Mas não será apenas isso. Esse calor-densidade-riqueza só é possível se elas, as pessoas-música, não tiverem que sê-lo; só é possível se for igualmente impossível; só é possível se for opcional e não pudermos exigir. Esse é o cerne, mesmo que nos destrua por dentro. Não posso carregar mais na agulha para que o disco toque mais ou seja mais barulhento. Também não posso exigir mais calor-densidade-riqueza, mais som, melhor som, mais cores, mais brilho. Isso derrotaria o propósito de tudo isto. Isso faria das pessoas-canção feras enjauladas, Fúrias mitológicas à espera de desaparecer, não sem antes cobrarem o quinhão devido pela nossa(minha) violação de um acordo - porque as dádivas não se retribuem, aceitam-se; e podemos ser pessoas-música também, e oferecer tantas dádivas quanto desejarmos, mas essa já será outra história. Aquilo que importa é só isto: não deixar que a superfície das relações que estabelecemos, das relações que nos fazem ver a vida como um entrelaçado brilhante de constelações e outras coisas bonitas, ou com filtros fotográficos que não conheço mas gosto de ver porque transformam a imagem em algo vibrante e consigo, às vezes, imaginar a beleza do mundo com esse filtro nos olhos, ou como um momento passado a admirar a Vitória Alada (ou uma gargalhada partilhada porque não sabemos que um daguerreótipo jaz atrás de uma cortina e eu, feito parvo, finjo admirar o corte delicado da dita cortina, à medida que uma mão expedita se encarrega de me mostrar quão pouco talentoso para o snobismo e a crítica de arte sou, na verdade... dizia eu que aquilo que importa é não deixar que a superfície das relações que estabelecemos fique demasiado riscada ou ferida.
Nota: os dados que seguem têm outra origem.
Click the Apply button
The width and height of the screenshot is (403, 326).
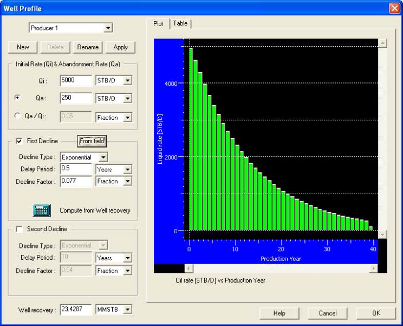click(x=120, y=47)
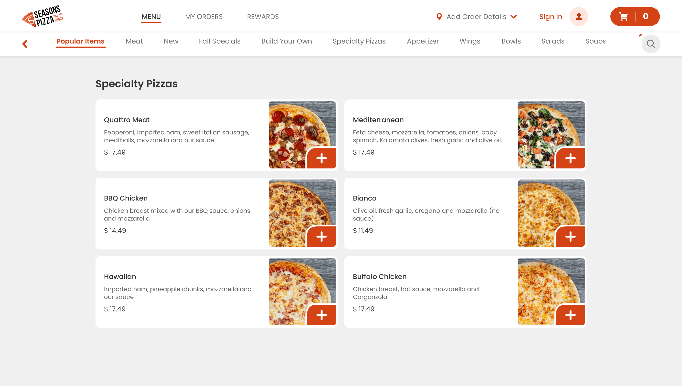Screen dimensions: 682x386
Task: Go to the Fall Specials category
Action: click(x=220, y=41)
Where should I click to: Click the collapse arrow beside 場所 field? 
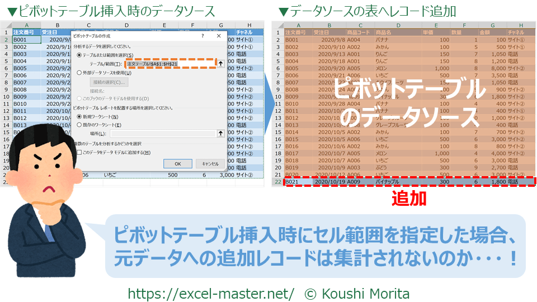220,133
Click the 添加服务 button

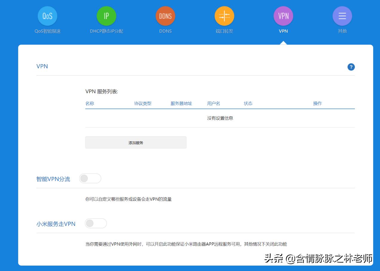click(x=136, y=142)
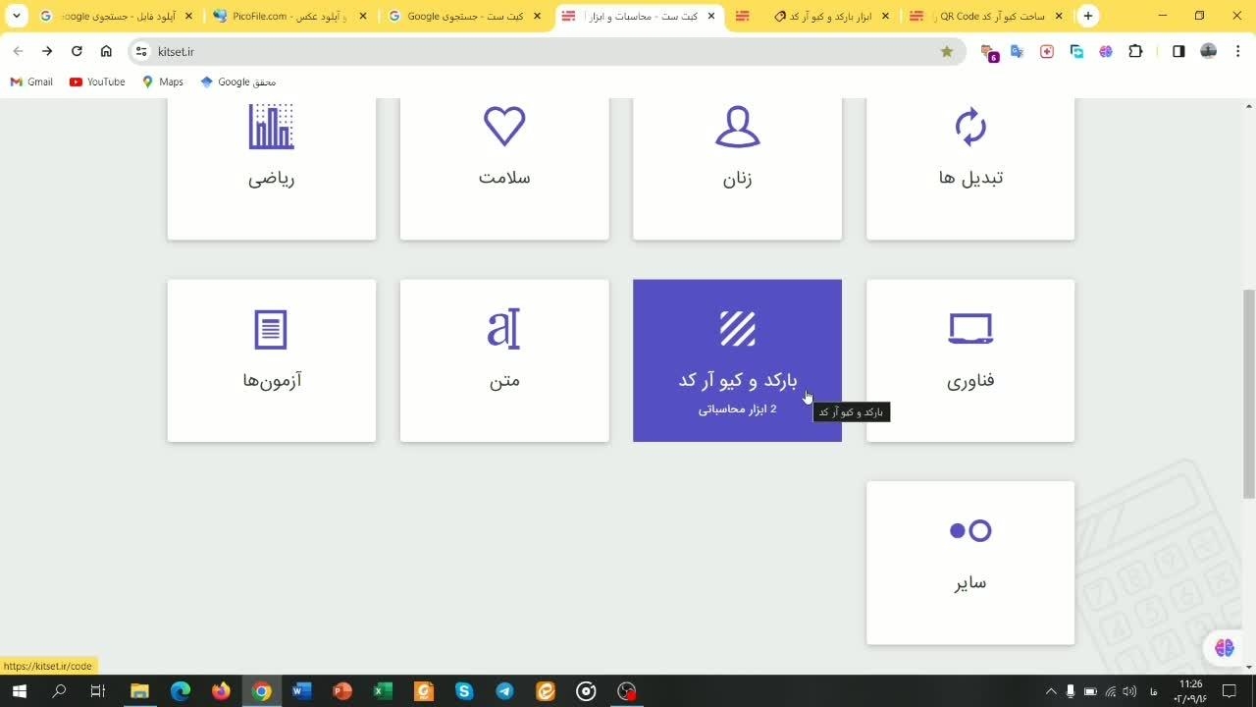
Task: Switch to the PicoFile.com tab
Action: point(288,16)
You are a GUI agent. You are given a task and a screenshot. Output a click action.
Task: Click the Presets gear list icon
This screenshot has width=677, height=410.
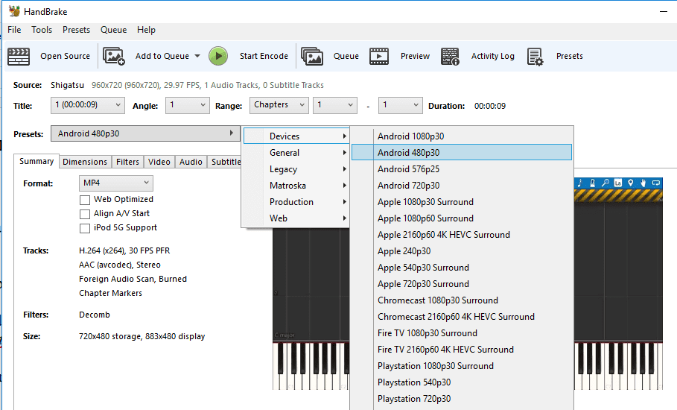pos(535,57)
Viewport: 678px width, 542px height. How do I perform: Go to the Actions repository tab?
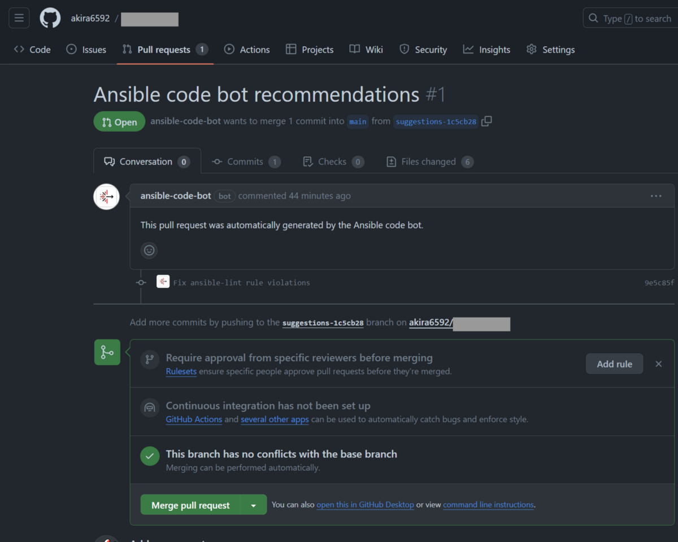[x=247, y=50]
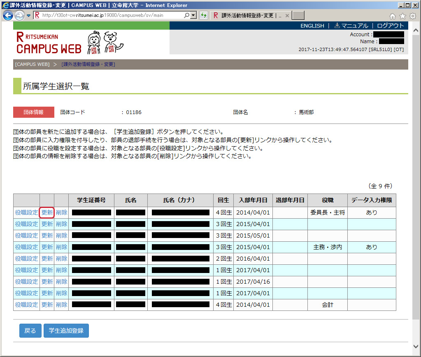Click the address bar refresh icon

(203, 16)
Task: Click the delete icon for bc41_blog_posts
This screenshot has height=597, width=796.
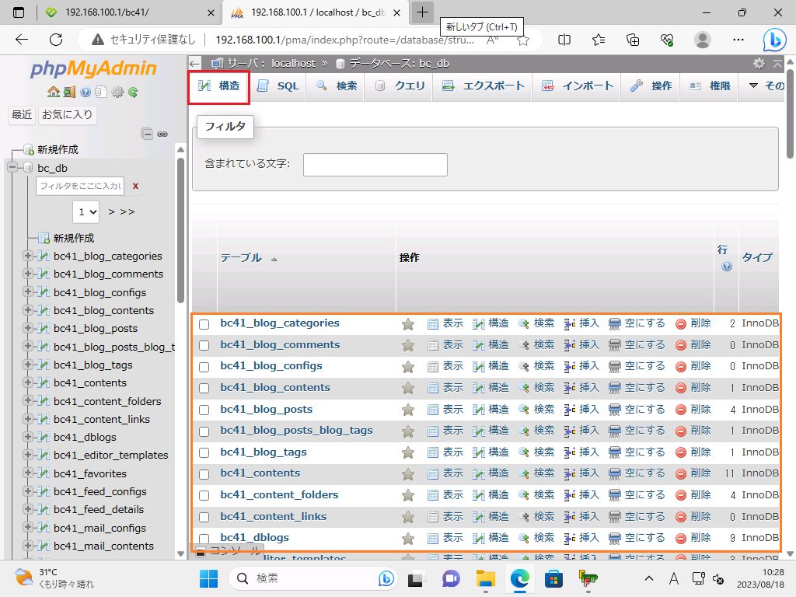Action: 681,409

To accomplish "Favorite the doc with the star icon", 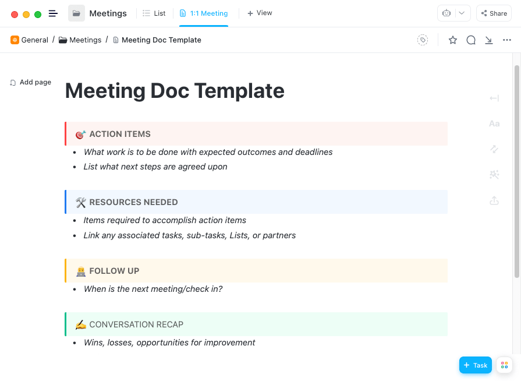I will point(453,40).
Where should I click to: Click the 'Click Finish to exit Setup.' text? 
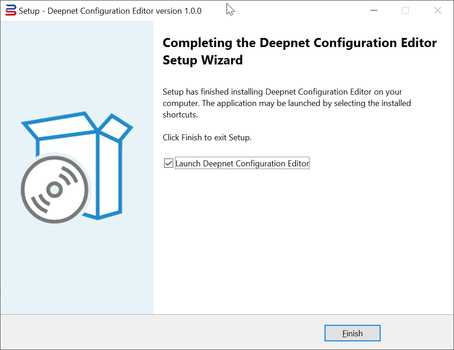coord(207,137)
Mas nem sempre podemos impedi-lo. Porque somos desajeitados ou descobrimos uma crueldade involuntária da qual não sabemos fugir; porque nos debatemos com o gato de Schrödinger e o princípio da incerteza; porque o problema da causalidade cumulativa, quando se metem coisas emocionais, é que somos(sou) demasiado estúpidos(de acordo com a terceira lei de ouro da estupidez) para reconhecer o problema na origem e estancar a sangria.

Epílogo

quando o fogo já não arde
quando a fúria soçobra
quando o mundo escurece
de costas voltadas para o pó
de ombros escolhidos para a morte
quando a vida recobra
quando já é demasiado tarde
para que tudo recomece.

porque o vento adianta
porque a mágoa murmura
porque o cometa navega
de cabeça perdida no céu
de corpos tolhidos no mar
porque o perdão já não dura
porque o amanhã já não canta
e nós? [no fim e na entrega]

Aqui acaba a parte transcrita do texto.